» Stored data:

________________

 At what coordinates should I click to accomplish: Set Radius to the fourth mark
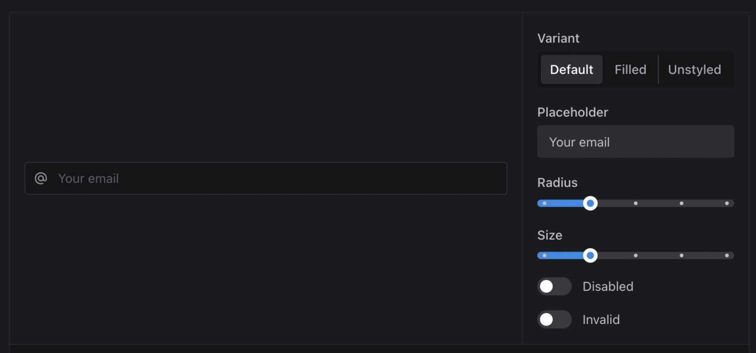pos(681,203)
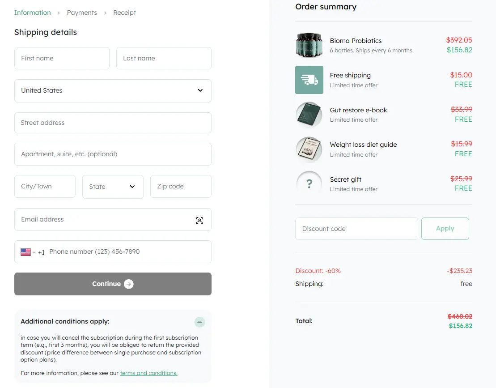Collapse the Additional conditions section
Screen dimensions: 496x388
199,322
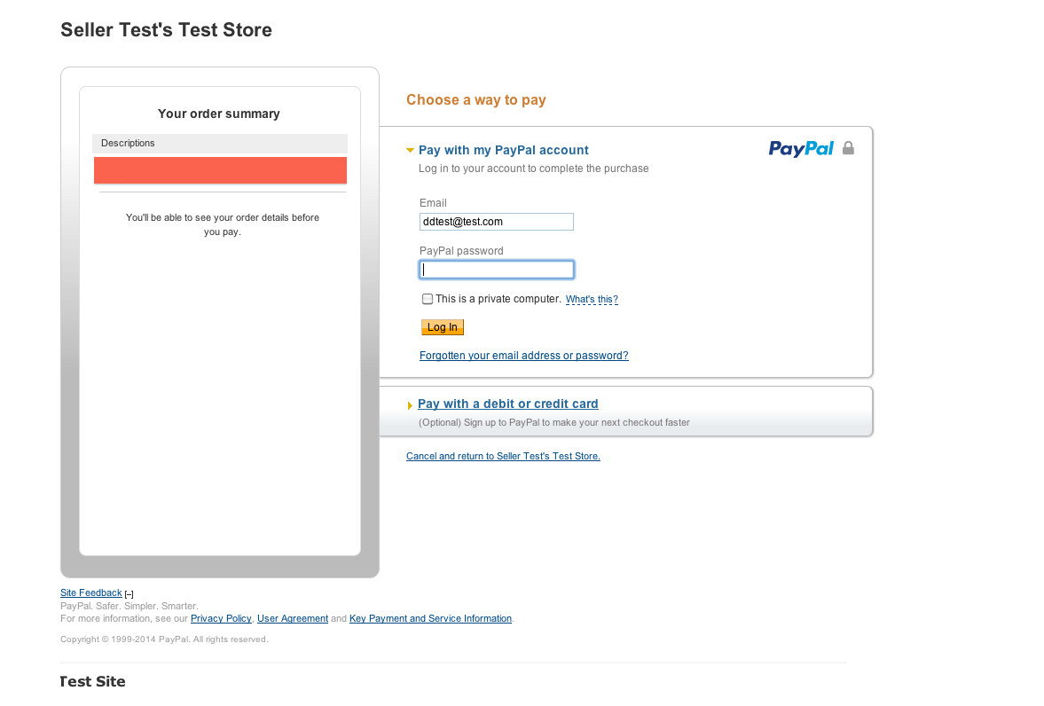The image size is (1044, 706).
Task: Open the User Agreement link
Action: [293, 619]
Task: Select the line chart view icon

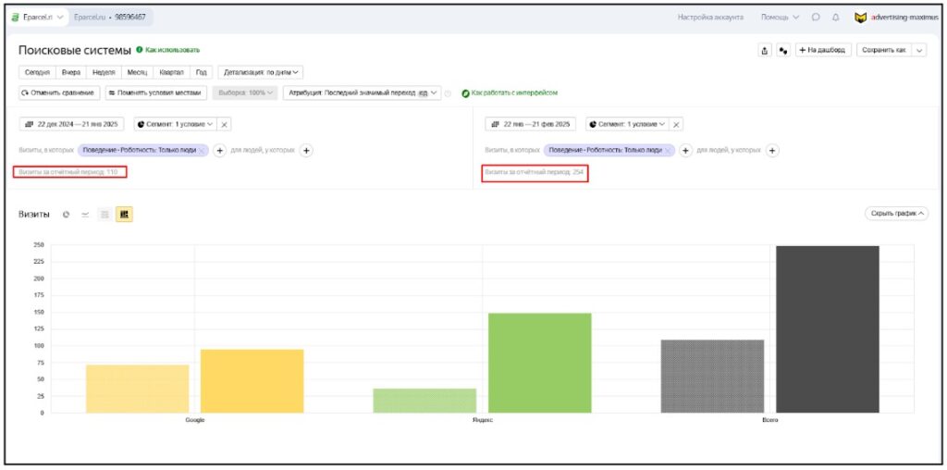Action: point(85,214)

________________

» INSTRUCTIONS FOR THE TASK:
Write out the whole of the data exactly; the pictures stay out.

» EXERCISE RESULT:
 At what coordinates should I click to accomplish: Set Radius to the fourth mark
pos(681,203)
Collapse the Additional conditions section
Screen dimensions: 496x388
199,322
The image size is (1044, 706).
Task: Open the User Agreement link
Action: [293, 619]
Task: Select the line chart view icon

Action: point(85,214)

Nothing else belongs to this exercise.